### Data ###

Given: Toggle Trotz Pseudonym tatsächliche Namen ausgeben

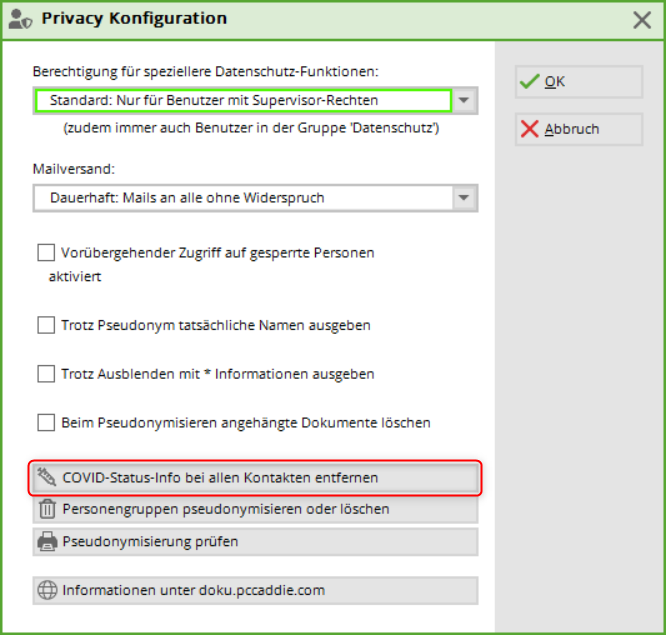Looking at the screenshot, I should pyautogui.click(x=46, y=325).

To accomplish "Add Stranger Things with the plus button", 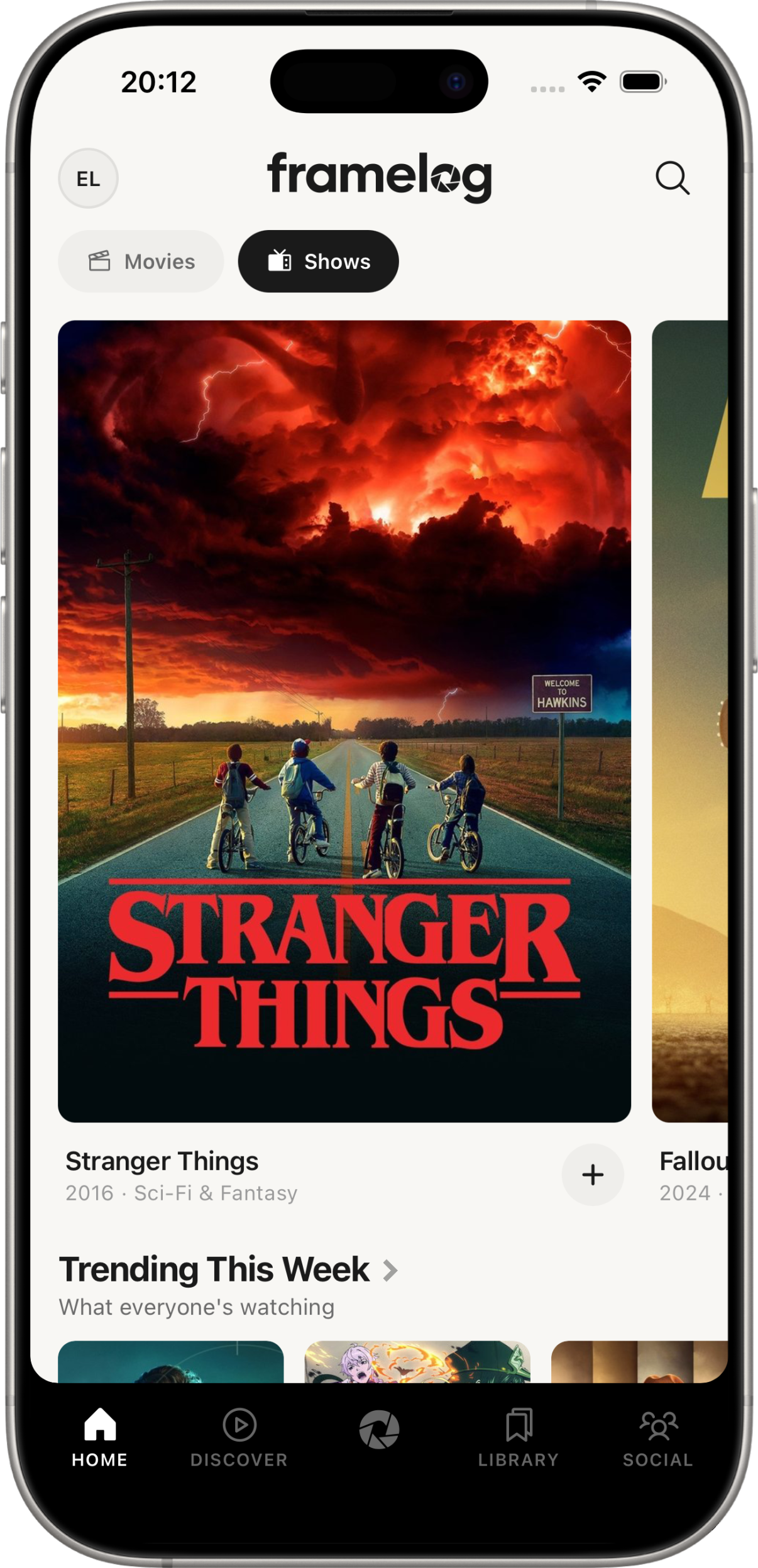I will [593, 1175].
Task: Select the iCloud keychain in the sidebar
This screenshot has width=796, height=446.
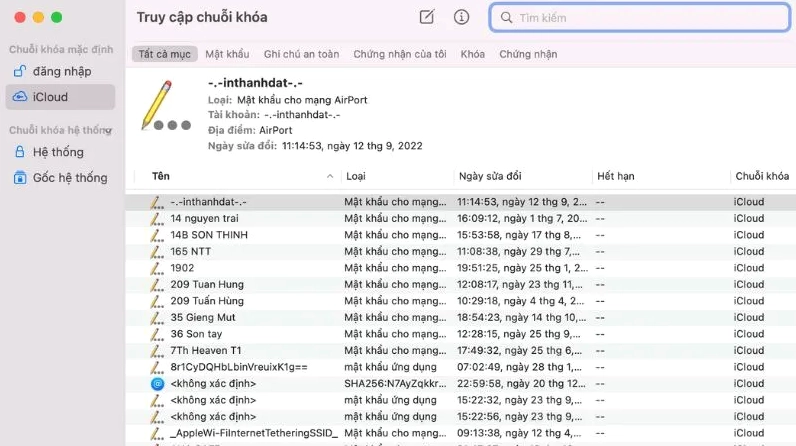Action: click(x=60, y=96)
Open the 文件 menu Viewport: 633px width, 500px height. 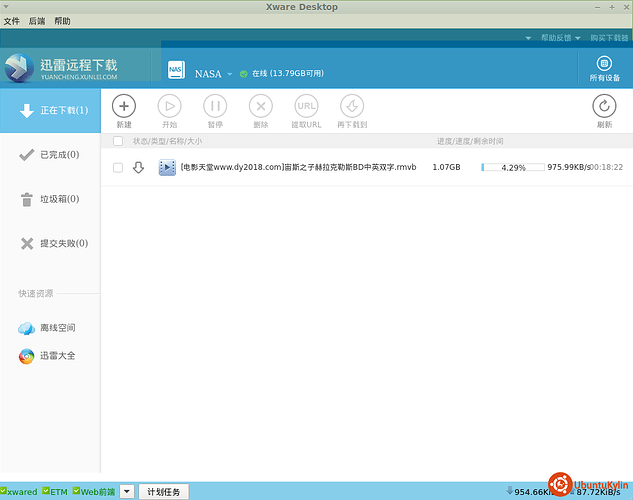coord(12,21)
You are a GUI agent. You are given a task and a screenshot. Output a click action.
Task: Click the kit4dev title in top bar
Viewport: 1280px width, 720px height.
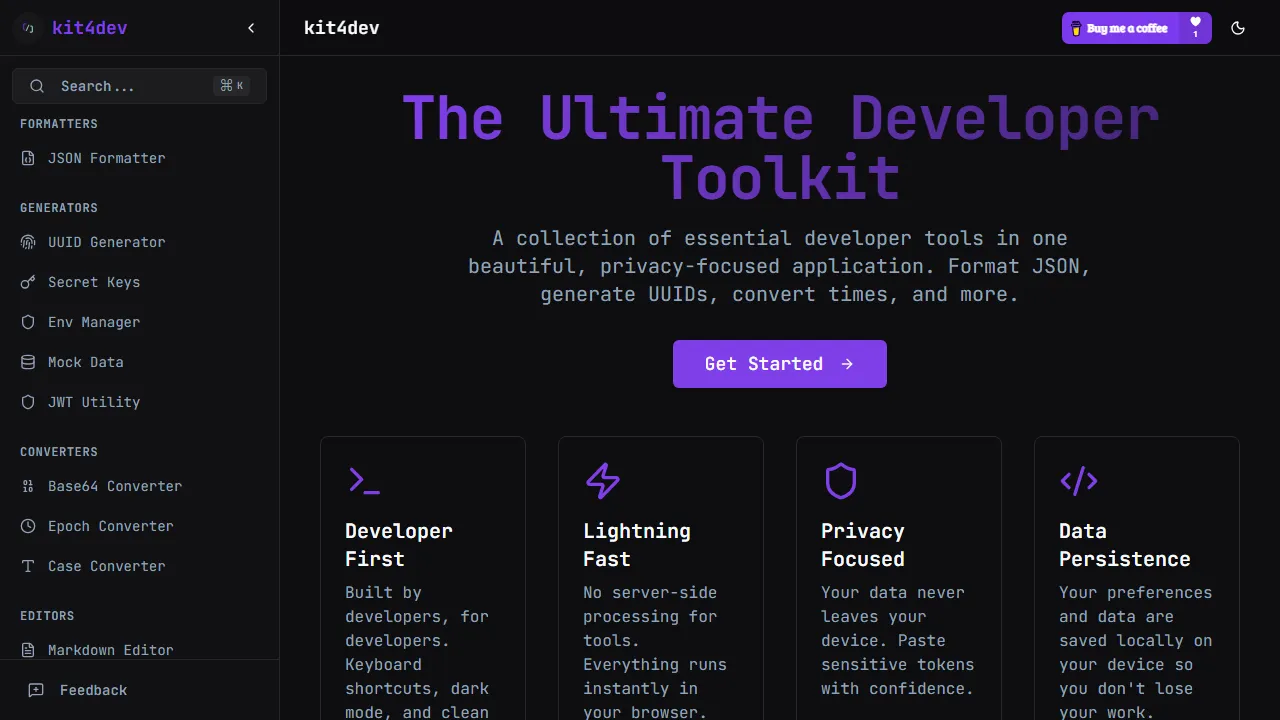click(341, 28)
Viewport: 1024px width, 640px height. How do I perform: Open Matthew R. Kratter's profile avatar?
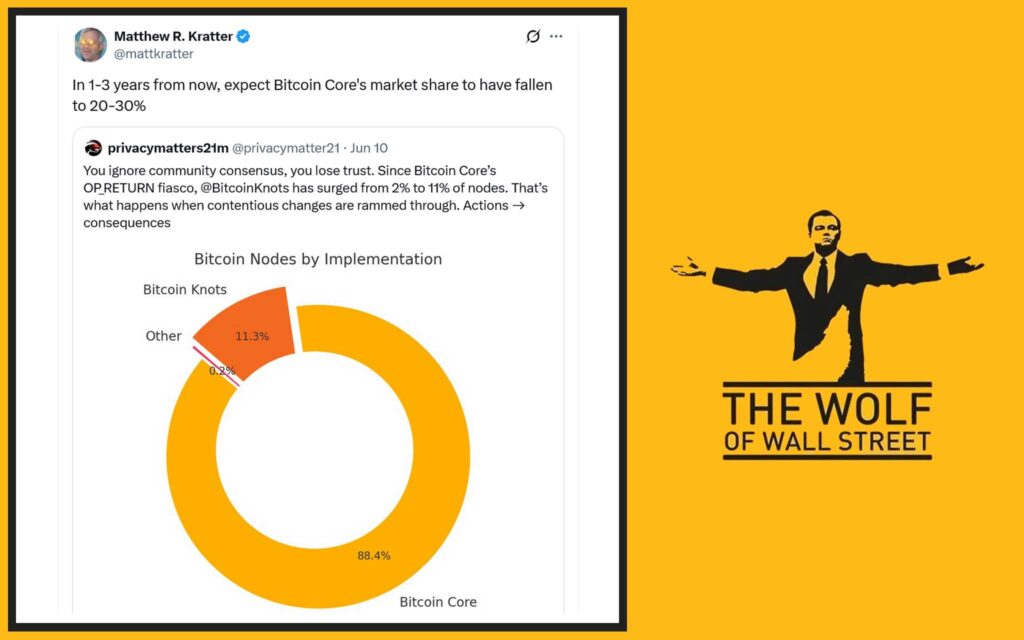pos(90,44)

###

Instructions to follow> Only the lines from the one containing "Viewport: 1024px width, 640px" through the last line of the entries should be transcribed, exactly and with no pictures.

Expected answer>
Viewport: 1024px width, 640px height. How do I perform: Open Matthew R. Kratter's profile avatar?
pos(90,44)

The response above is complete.